State-owned enterprises (SoEs) have been badly hit by the COVID-19 pandemic with losses of up to GHC 1.5 billion.
Businesses are feeling the pinch of the coronavirus leading several layoffs, redundancies and cutbacks attributed to lockdowns and other restrictions.
Presenting the Mid-Year Budget Review on Thursday, July 23, Mr Ofori Atta said: “So far 19 out of the 28 State-owned Enterprises (SOEs) are projecting losses up to GH¢1.55 billion for 2020”.
The contagion that has affected 29,672 people with 26,090 recoveries/discharges and 153 deaths, has led to disruption in corporate and general business confidence, with threats to projected revenues, profitability, liquidity and corporate growth.
Mr Ofori-Atta explained that the global pandemic and projections have significant implications for the socio-economic life here in Ghana.
The Trades Union Congress (TUC) has projected 500, 000 job losses in the formal and informal sectors.
The sectors heavily affected include the hotel and hospitality industries, foreign direct investment, trade and industry, agriculture, health, transportation, manufacturing and education. Households and businesses have equally been hard hit with significant job losses and reduced incomes.
Restrictions on movement and enforcement of social distancing protocols severely affected the transport sector, he said.
Commuter mini-bus services, ‘trotro’, operated at 70 per cent load capacity whilst inter-city buses had passengers reduced by 50 per cent between March and May.
“The operations of Metro-Mass Transport experienced a decline in monthly revenue from GH¢5.5 million to GH¢2.1 million.
“The Intercity STC Company witnessed a decline in bus services and luggage revenue from an average of GH¢5.0 million in the previous months to an average of GH¢3.0 million since March 2020.
“ The Driver and Vehicle Licensing Authority also experienced losses as revenue fell drastically from GH¢3.5 million to about GH¢1 million between March and April 2020.
He said evidence presented by the Tour Operators Association shows 11,558 tourists cancelled their visits to Ghana, leading to a projected year-to-date revenue loss of GH¢4.8 million.
In the energy sector, “the significant impact is on exploration, appraisal and production of oil and gas activities, including delays in implementing the 2020 work programmes of operators”.
Meanwhile, the Petroleum Commission has estimated that projects valued at US$324 million across the petroleum upstream sub-sector have stalled or been postponed due to the pandemic.

*Questions to answer:*
1: Answer these questions from the article on the economic impact of COVID-19 in Ghana:
(a) How many of the 28 State-owned Enterprises are projecting losses for 2020?
(b) What did Metro-Mass Transport's monthly revenue fall from and to?
(c) How many tourists canceled their visits to Ghana, according to the Tour Operators Association?
2: Write out the passage of the article on the economic impact of COVID-19 in Ghana starting at "The sectors heavily" and ending at "sector, he said.".
The records have no connection to the article on the economic impact of COVID-19 in Ghana.

*Record excerpts:*

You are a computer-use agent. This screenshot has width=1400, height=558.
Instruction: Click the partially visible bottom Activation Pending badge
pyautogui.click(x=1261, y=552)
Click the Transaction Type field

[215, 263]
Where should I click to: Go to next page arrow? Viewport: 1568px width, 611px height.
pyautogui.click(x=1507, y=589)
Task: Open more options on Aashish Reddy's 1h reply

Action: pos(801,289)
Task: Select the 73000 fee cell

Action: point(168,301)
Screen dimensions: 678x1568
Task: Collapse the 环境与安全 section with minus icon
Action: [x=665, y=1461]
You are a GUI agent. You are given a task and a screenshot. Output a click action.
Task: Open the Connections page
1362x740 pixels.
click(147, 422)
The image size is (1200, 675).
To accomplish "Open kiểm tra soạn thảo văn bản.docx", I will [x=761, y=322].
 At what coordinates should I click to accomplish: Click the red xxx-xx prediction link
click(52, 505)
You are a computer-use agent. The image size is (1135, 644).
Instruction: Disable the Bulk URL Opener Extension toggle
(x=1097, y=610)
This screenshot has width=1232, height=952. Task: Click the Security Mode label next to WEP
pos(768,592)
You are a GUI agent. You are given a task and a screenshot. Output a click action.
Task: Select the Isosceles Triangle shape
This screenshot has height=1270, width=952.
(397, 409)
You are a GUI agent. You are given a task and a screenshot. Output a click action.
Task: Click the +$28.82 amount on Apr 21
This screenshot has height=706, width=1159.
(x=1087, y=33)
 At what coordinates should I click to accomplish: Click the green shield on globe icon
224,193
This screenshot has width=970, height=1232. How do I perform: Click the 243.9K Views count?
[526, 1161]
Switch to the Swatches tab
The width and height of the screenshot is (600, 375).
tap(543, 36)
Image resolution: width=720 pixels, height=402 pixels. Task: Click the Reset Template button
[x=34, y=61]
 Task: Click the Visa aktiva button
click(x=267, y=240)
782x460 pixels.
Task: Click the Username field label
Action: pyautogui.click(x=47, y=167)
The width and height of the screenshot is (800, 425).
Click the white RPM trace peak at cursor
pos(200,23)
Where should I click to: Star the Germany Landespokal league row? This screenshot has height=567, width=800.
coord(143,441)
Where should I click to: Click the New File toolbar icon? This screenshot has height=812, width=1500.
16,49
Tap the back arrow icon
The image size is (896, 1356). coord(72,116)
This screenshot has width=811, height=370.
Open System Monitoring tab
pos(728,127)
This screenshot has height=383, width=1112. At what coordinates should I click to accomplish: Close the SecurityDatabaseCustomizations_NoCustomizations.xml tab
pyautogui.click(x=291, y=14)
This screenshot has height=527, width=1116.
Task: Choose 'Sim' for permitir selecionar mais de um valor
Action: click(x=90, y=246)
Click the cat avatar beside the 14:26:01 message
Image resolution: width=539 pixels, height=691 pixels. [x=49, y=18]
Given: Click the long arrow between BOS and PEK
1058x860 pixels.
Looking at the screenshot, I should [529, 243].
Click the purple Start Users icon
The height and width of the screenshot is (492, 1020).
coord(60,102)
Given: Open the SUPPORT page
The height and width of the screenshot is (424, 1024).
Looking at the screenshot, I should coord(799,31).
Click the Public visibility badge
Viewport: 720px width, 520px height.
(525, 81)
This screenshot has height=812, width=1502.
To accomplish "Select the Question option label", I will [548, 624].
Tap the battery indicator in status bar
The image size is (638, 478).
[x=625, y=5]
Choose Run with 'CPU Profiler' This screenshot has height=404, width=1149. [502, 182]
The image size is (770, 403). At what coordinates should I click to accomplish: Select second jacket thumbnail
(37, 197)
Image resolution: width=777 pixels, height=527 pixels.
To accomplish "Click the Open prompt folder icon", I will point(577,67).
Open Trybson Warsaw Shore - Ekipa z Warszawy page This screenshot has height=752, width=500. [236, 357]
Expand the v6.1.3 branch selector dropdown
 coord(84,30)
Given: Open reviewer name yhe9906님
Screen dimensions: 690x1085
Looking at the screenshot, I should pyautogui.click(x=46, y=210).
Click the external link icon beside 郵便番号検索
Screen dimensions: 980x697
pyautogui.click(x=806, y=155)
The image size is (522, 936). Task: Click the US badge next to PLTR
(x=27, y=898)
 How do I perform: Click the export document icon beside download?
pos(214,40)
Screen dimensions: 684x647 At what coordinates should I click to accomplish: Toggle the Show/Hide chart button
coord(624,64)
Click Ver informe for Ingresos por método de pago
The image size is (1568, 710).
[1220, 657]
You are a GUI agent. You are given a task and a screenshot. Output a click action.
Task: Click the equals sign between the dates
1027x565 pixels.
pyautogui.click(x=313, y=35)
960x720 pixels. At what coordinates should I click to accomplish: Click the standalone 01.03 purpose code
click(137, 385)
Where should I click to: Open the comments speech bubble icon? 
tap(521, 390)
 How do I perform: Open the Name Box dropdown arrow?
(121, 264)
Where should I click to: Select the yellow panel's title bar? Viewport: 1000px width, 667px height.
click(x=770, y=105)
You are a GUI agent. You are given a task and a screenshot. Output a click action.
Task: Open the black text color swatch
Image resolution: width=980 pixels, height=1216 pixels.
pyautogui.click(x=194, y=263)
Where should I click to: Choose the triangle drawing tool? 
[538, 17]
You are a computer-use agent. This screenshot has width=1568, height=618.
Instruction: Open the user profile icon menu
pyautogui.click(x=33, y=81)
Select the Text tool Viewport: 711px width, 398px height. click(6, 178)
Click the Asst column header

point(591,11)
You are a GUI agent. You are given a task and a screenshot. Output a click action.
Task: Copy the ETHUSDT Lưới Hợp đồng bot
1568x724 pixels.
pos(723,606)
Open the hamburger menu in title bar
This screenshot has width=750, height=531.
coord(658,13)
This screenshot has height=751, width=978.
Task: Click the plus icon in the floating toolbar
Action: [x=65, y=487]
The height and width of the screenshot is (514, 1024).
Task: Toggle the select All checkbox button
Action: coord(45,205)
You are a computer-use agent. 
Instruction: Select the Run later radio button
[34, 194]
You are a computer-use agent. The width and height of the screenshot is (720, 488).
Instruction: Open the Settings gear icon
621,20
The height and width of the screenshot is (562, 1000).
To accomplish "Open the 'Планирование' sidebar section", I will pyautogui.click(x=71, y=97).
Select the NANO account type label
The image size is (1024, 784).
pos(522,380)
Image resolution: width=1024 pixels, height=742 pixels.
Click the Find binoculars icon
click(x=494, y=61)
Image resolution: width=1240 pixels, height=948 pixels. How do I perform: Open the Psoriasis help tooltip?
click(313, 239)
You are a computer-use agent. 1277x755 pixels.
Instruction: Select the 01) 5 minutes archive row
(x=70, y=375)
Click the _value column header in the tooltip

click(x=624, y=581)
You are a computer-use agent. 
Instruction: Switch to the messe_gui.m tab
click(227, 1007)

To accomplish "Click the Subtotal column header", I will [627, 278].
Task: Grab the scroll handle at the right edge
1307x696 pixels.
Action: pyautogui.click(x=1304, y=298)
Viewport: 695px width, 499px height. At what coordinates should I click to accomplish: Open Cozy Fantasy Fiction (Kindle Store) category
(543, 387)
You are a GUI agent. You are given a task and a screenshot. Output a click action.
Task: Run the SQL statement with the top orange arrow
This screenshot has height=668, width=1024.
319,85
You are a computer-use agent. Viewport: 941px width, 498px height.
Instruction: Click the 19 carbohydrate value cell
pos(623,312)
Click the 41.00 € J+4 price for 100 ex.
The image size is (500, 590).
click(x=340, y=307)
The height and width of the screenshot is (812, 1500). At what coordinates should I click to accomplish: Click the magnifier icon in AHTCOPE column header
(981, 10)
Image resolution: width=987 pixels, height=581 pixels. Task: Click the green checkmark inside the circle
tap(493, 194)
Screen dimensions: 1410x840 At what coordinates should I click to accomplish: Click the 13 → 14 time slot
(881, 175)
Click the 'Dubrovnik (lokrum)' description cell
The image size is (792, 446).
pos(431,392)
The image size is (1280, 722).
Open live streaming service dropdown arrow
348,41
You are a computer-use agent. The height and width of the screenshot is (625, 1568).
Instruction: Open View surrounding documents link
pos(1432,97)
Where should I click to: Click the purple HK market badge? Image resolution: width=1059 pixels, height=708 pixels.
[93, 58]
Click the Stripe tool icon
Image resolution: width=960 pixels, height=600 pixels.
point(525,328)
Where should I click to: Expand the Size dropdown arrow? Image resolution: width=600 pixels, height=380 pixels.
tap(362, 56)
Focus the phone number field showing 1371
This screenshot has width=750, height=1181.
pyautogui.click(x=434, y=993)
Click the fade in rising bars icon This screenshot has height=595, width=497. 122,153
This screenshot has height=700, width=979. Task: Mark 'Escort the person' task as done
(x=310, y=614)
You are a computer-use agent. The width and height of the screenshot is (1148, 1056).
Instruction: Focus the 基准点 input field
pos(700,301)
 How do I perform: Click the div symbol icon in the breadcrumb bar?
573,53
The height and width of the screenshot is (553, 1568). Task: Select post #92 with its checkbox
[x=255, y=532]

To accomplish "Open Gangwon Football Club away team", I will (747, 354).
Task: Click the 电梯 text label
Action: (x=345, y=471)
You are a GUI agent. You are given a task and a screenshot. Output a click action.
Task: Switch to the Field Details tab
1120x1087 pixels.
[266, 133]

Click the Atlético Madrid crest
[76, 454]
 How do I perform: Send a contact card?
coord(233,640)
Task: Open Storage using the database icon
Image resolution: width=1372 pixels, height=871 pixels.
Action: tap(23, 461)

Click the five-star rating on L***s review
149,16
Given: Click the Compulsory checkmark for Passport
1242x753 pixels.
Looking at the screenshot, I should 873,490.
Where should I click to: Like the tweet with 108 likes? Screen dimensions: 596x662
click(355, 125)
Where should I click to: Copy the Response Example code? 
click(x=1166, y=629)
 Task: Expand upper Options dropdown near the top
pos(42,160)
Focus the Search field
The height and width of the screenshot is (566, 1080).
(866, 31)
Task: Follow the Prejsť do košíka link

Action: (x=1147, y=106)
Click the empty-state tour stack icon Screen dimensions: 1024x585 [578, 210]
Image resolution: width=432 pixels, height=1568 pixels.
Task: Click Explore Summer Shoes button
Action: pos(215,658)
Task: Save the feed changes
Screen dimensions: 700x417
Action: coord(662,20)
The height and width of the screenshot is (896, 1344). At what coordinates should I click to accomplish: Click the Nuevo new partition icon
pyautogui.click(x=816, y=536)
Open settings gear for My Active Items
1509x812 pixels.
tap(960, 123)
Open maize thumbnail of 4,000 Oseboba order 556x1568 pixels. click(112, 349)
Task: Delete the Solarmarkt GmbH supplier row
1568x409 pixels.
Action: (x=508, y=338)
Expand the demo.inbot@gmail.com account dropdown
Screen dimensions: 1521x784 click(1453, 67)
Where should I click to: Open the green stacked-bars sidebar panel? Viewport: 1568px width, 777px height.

*Answers for this exercise:*
1:
(a) 19
(b) From GH¢5.5 million to GH¢2.1 million
(c) 11,558

2:
The sectors heavily affected include the hotel and hospitality industries, foreign direct investment, trade and industry, agriculture, health, transportation, manufacturing and education. Households and businesses have equally been hard hit with significant job losses and reduced incomes.
Restrictions on movement and enforcement of social distancing protocols severely affected the transport sector, he said.